=== Assignment ===
Below is the data. Give it again, complete and exact.

=== Exercise material ===

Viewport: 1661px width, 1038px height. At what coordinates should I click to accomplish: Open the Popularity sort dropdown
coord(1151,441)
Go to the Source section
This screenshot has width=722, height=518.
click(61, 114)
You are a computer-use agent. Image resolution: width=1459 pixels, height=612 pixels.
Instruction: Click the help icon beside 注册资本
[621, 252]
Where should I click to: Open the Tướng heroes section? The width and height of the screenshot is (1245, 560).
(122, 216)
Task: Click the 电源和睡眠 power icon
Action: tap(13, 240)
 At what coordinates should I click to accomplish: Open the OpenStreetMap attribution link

=== Response for this exercise ===
Viewport: 1661px width, 1038px height. At what coordinates should I click to accomplish: Open the Popularity sort dropdown
coord(1151,441)
Go to the Source section
This screenshot has width=722, height=518.
click(61, 114)
You are a computer-use agent. Image resolution: width=1459 pixels, height=612 pixels.
Instruction: Click the help icon beside 注册资本
[621, 252]
Where should I click to: Open the Tướng heroes section? The width and height of the screenshot is (1245, 560).
(122, 216)
Task: Click the 电源和睡眠 power icon
Action: tap(13, 240)
 At what coordinates should I click to accomplish: Open the OpenStreetMap attribution link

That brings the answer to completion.